Commodity ETFs see reduced volatility and volume


iPath DJ-UBS Copper (JJC):
09/21/2012 Closing Price: 47.92

Intermediate Term Trend is bullish.
Current Position: LONG @ 43.67 on 08/21/2012; STOP @ 46.34 OR Weekly Close Below 47.28
Current Upside Target = 47.91 – 52.23
Projected Weekly Range: 2.26
Trading 128,000 Shares; COVERED 25,600 (20%) @ 45.49, COVERED 19,200 (15%) @ 48.20


  • Initial trade risk was $188,160 or .38%. Current trade risk is $0. Current trade profits are $487,168 or .97%.
  • JJC is an ETN that holds only a single commodity, the Copper High Grade futures contract.
  • JJC saw extreme volatility on Monday as prices soared to 49.17 then fell back down to 47.28. Tuesday through Friday saw very little change and closed out the week slightly below the midrange.
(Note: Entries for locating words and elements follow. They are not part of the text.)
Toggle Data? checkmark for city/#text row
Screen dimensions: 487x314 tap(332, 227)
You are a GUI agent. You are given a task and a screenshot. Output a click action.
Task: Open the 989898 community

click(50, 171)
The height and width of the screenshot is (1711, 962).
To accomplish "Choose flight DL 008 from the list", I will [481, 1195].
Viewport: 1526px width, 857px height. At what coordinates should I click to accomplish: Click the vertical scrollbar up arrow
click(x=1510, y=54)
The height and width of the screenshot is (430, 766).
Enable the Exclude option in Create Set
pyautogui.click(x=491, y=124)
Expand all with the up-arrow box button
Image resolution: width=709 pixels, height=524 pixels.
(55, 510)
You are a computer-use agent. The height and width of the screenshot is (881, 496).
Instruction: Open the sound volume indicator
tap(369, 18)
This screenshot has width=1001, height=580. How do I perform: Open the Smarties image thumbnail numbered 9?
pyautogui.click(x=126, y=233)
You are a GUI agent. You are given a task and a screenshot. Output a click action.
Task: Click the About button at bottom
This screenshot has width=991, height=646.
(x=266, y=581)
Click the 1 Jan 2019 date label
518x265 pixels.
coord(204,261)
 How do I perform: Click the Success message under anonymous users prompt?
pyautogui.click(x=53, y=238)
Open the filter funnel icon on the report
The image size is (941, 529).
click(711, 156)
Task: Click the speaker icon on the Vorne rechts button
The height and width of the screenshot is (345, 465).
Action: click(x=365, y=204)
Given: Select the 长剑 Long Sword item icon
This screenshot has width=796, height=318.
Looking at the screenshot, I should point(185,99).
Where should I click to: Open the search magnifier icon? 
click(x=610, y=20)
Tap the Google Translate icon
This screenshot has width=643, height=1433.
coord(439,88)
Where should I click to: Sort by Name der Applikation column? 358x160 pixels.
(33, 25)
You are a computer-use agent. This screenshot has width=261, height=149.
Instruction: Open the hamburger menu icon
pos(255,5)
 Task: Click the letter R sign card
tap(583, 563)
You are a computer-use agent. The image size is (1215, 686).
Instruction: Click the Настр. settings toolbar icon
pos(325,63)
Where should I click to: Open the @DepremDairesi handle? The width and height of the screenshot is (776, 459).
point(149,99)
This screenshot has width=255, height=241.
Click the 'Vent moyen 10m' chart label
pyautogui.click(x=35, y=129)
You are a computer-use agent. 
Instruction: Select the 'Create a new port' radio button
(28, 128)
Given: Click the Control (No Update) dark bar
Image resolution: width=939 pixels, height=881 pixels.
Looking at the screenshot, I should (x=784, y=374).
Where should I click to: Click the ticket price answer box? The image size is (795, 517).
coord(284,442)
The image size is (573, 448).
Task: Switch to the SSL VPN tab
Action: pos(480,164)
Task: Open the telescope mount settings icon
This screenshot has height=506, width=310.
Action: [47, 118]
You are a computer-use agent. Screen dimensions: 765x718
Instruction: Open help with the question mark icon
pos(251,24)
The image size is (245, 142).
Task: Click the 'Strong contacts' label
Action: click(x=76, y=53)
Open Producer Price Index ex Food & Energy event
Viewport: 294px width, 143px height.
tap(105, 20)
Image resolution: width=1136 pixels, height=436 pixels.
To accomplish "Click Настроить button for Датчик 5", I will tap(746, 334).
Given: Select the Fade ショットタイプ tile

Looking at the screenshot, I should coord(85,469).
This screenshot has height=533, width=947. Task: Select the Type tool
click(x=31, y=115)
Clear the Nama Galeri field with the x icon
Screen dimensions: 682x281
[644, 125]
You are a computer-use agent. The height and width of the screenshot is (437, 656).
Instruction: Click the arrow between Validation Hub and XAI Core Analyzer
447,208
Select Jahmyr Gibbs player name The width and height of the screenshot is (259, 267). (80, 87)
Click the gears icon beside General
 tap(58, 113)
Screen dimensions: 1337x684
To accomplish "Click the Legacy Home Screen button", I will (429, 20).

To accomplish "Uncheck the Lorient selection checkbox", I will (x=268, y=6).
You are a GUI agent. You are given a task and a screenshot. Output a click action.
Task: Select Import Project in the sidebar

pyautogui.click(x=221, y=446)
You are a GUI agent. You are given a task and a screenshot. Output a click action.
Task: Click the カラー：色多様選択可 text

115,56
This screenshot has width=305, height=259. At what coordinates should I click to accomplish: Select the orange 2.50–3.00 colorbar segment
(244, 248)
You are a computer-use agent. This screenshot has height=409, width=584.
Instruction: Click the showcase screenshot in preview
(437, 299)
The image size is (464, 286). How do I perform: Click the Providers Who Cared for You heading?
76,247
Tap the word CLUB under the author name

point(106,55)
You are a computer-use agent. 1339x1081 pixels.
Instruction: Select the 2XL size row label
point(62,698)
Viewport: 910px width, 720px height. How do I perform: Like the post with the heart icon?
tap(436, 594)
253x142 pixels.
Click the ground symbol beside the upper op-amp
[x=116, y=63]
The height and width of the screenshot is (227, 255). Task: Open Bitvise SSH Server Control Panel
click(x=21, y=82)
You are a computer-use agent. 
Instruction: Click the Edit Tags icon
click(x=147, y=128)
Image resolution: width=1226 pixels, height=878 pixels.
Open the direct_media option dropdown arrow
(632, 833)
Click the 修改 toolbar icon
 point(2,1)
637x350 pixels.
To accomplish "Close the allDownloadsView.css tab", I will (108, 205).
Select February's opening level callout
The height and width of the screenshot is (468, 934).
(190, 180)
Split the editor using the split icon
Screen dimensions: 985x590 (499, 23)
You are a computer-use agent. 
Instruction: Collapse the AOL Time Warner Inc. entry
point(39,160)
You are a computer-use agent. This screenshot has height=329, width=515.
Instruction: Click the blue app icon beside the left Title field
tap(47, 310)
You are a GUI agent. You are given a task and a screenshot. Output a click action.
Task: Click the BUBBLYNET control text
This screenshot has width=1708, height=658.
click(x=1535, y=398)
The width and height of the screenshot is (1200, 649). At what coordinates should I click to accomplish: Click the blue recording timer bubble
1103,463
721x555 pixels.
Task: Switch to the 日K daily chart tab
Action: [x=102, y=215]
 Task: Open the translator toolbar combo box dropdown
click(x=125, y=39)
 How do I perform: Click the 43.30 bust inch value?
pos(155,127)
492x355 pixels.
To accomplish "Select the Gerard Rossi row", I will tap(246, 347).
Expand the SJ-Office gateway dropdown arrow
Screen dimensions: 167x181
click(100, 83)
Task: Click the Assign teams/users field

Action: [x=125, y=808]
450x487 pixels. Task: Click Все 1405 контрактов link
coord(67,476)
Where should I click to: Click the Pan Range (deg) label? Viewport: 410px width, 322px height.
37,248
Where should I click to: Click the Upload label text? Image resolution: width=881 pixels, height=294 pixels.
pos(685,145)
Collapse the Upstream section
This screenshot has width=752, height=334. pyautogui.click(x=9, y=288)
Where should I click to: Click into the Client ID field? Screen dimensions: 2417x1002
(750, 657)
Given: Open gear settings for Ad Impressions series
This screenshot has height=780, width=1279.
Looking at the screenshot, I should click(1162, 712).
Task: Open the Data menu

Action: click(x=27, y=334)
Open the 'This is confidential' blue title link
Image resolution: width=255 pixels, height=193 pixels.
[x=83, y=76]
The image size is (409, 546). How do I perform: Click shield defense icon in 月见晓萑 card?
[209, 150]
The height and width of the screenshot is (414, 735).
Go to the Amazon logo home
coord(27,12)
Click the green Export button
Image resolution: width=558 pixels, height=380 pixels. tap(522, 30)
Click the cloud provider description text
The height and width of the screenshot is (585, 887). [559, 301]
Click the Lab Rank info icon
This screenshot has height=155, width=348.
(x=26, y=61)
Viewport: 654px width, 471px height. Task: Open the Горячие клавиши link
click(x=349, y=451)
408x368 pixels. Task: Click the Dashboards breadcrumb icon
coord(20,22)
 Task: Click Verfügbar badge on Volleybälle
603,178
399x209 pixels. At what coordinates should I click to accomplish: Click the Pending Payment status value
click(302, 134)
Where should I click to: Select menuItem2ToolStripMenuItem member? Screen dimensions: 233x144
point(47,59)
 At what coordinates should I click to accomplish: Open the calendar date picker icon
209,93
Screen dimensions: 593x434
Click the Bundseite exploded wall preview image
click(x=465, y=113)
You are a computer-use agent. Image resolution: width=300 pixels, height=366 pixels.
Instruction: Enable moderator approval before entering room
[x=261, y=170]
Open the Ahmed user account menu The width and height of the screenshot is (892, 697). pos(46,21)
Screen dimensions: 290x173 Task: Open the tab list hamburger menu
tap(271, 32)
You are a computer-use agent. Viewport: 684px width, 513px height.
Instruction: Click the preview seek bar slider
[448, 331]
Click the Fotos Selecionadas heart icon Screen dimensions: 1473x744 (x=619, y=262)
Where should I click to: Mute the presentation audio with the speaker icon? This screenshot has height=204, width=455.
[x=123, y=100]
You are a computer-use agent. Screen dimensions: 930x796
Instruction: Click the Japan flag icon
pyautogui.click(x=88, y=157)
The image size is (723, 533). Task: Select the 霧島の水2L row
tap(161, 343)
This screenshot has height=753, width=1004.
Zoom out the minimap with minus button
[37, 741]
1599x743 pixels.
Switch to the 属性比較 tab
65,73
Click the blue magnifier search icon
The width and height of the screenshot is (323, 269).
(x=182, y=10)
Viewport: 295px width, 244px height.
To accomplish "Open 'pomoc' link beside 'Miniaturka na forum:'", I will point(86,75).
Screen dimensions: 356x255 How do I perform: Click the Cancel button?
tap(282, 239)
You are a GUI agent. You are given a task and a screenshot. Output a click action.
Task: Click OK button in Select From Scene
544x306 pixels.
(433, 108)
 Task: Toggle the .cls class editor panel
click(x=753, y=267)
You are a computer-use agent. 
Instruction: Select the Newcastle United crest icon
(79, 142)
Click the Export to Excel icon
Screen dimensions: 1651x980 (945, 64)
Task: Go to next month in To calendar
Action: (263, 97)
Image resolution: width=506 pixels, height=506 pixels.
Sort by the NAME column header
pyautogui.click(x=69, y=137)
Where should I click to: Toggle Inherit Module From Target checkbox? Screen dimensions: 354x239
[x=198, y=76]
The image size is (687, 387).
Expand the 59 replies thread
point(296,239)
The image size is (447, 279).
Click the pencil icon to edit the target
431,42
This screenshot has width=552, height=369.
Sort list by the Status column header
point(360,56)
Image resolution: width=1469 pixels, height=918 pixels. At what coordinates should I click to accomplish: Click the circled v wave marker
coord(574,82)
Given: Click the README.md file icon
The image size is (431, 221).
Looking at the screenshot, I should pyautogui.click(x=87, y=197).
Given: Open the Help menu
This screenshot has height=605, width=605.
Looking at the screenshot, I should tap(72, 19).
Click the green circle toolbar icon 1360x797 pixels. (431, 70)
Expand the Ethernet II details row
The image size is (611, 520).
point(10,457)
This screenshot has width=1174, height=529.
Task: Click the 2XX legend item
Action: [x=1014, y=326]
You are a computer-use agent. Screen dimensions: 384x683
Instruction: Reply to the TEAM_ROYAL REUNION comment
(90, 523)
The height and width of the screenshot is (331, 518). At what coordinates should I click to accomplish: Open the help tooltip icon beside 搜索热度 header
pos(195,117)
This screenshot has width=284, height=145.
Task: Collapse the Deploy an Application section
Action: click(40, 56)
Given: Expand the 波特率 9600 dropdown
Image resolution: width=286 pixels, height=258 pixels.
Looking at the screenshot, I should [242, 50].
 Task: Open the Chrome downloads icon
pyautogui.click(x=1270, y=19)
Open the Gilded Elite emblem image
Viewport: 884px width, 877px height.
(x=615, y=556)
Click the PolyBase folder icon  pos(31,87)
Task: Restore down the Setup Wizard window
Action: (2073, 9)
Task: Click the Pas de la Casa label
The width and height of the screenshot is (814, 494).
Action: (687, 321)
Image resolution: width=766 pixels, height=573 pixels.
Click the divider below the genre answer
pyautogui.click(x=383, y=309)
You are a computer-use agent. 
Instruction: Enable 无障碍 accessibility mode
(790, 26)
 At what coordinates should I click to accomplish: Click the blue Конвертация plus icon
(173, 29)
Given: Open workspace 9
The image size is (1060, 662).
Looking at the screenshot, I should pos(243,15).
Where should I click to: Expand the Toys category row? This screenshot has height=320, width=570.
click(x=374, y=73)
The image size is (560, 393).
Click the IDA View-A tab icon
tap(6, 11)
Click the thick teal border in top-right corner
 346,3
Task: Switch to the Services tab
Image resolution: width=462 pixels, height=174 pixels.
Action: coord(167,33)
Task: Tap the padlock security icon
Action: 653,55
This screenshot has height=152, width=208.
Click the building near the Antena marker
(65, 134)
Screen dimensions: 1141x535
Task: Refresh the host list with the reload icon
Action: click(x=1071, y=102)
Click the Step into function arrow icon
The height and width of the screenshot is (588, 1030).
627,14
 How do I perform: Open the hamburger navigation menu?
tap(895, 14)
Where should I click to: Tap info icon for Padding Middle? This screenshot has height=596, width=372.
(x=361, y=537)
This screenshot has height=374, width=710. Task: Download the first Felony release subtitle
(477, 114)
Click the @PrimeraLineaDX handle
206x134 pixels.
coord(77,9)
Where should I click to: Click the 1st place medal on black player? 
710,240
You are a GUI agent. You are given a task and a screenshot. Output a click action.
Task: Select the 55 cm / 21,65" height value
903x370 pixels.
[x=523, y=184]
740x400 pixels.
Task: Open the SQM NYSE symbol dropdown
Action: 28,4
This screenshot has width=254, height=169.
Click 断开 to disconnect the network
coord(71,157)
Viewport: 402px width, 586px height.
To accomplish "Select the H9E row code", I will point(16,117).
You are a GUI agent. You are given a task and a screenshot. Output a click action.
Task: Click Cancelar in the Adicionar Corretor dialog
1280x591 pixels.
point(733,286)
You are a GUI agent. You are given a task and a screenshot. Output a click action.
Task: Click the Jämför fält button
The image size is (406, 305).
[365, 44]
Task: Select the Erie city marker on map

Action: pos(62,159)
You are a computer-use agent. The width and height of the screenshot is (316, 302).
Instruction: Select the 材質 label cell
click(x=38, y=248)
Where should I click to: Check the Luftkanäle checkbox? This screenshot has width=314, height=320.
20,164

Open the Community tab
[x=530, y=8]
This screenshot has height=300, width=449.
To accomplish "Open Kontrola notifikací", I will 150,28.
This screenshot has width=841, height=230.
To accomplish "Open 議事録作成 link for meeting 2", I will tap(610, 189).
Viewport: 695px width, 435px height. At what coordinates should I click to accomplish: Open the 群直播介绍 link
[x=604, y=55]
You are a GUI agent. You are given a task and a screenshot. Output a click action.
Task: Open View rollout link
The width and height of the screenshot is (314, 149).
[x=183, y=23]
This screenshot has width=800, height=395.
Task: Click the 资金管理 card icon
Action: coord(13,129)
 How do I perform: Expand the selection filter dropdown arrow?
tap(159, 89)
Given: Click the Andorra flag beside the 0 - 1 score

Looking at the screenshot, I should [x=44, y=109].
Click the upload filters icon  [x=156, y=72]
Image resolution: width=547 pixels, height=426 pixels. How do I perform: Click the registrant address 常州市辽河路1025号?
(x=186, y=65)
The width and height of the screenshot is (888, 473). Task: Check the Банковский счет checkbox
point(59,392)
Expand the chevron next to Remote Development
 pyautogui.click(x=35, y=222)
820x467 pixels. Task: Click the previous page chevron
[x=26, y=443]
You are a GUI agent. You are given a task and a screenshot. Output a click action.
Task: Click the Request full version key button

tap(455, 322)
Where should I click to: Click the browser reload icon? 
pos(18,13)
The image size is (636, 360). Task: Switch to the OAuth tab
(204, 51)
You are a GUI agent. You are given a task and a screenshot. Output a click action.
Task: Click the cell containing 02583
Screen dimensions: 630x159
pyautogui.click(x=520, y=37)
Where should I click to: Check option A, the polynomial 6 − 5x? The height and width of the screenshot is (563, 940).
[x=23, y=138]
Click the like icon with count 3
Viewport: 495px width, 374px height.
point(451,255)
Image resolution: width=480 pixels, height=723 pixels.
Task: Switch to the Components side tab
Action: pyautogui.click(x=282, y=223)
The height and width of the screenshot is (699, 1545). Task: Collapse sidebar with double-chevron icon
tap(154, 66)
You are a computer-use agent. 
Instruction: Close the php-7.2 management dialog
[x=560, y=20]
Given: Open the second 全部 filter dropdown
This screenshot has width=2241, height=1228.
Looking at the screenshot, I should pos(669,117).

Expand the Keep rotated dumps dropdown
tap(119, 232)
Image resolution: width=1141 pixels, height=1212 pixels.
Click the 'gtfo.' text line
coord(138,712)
Price action was bullish divergent, meaning last week made a higher high and higher low, yet experienced a bearish weekly close. Strong resistance is currently pushing down on JJC; three continuous weekly closes above the Bollinger band hasn’t occurred since 2009. Friday’s close indicates trading should open lower this week while the remainder of the week should be flat to slightly lower. Pay close attention to the current exit prices as they are within the expected weekly trading range.

United States Oil (USO):
09/21/2012 Closing Price: 34.49
Intermediate Term Trend is bearish.
Current Position: FLAT
Current Upside Target = 35.85 – 37.87*Extended Upside Objective
Projected Weekly Range: 2.01
Trading 159,000 Shares


  • USO seeks to replicate the spot price of WTI light, sweet crude oil and primarily holds futures contracts.
  • The November contract of WTI fell 9% last week, resulting in an equal plummet for USO. Monday fell to 35.23 and Wednesday traded down to 33.96, violating the previous five weekly lows. This trading range would normally be broken down into two or three weeks, indicating a top had formed and a correction had begun. Because this occurred so quickly, we believe this is only an intra-trend price correction and support will keep prices above 32.46. Our longer-term price objectives remain to the upside as we believe the well-established rally will continue towards 38. Although last week’s bearish price action could follow-through to this week, we believe trading will be slightly higher. We remain flat until higher quality trade opportunities arise.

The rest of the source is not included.